HealthAgenda

Treatments & procedures

Inpatient vs outpatient services, and what you can claim on your health insurance

We explain the difference between inpatient and outpatient hospital services – what you may be able to claim for and when health insurance can’t cover you. 

Lucy E Cousins
November 2018

Knowing whether you’re an outpatient or an inpatient is important if you’re having hospital treatment and have private health insurance.

Health funds are (generally) unable to cover outpatient services. And as having a test, procedure or consultation in a hospital doesn’t necessarily mean you’re an inpatient, this is a common source of confusion, and frustration.

HCF’s Ann O'Gorman Skarratts sheds light on the issue.

What’s the difference between an inpatient and outpatient service?

“[An] inpatient service is any service you have once you’ve been formally admitted to a hospital. As either a day or overnight patient. So outpatient is anything where you’re not formally admitted to hospital.”

What’s an example of an outpatient procedure?

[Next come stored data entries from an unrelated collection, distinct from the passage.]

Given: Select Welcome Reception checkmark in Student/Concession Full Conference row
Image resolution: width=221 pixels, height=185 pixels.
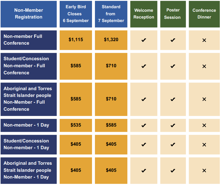Looking at the screenshot, I should (x=144, y=66).
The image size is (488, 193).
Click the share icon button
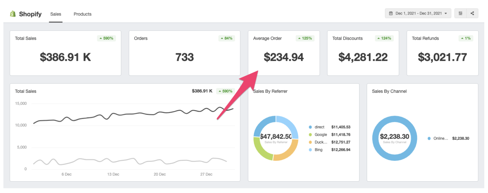(472, 13)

“The most common outpatient procedures are going to hospital for tests, attending an outpatient clinic, or having consultation in hospital with a specialist. It’s not until you fill out all the admission paperwork and are formally admitted that you change over to inpatient services.”

Are there any exceptions to this?

“Yes, the main exception is if you’re in an emergency department – you’re still considered an outpatient while you’re there. This is the same for private and public hospitals.”

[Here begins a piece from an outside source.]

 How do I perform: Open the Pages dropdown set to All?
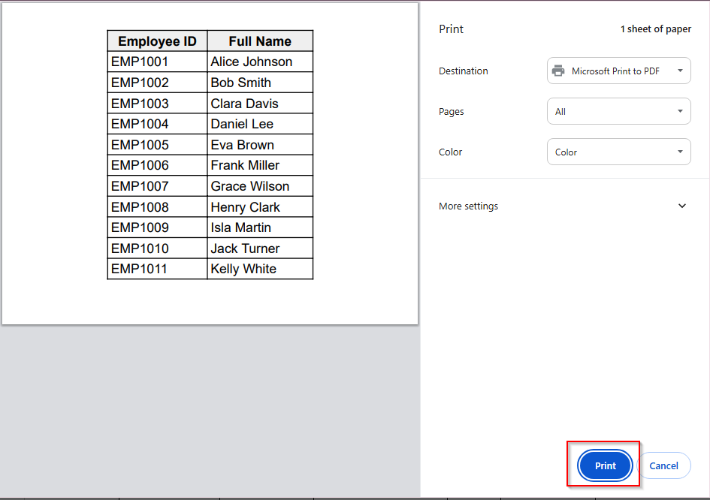point(618,112)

Why is it that you can only claim for inpatient services?

“Health funds, by legislation, aren’t allowed to pay for any outpatient service where Medicare pays a benefit.”

Why don’t we pay when we go to an emergency department?

“If you go into a public emergency department as a public patient, the government has already funded those services, so you can’t be charged anything. You’ll be treated free of charge if you’re eligible for Medicare.”

When you’re being admitted to hospital, when should you ask about costs?

“You should always ask about costs upfront anytime you see a doctor or go to a hospital.

“If you’re admitted to hospital, the hospital will often tell you about their costs, but they won't have the information about specific doctors or specialists. Often there may be an anaesthetist or an assistant surgeon involved that you might not be told about upfront, so ask for a full list of costs and if there’s anybody else involved that you need to know about.”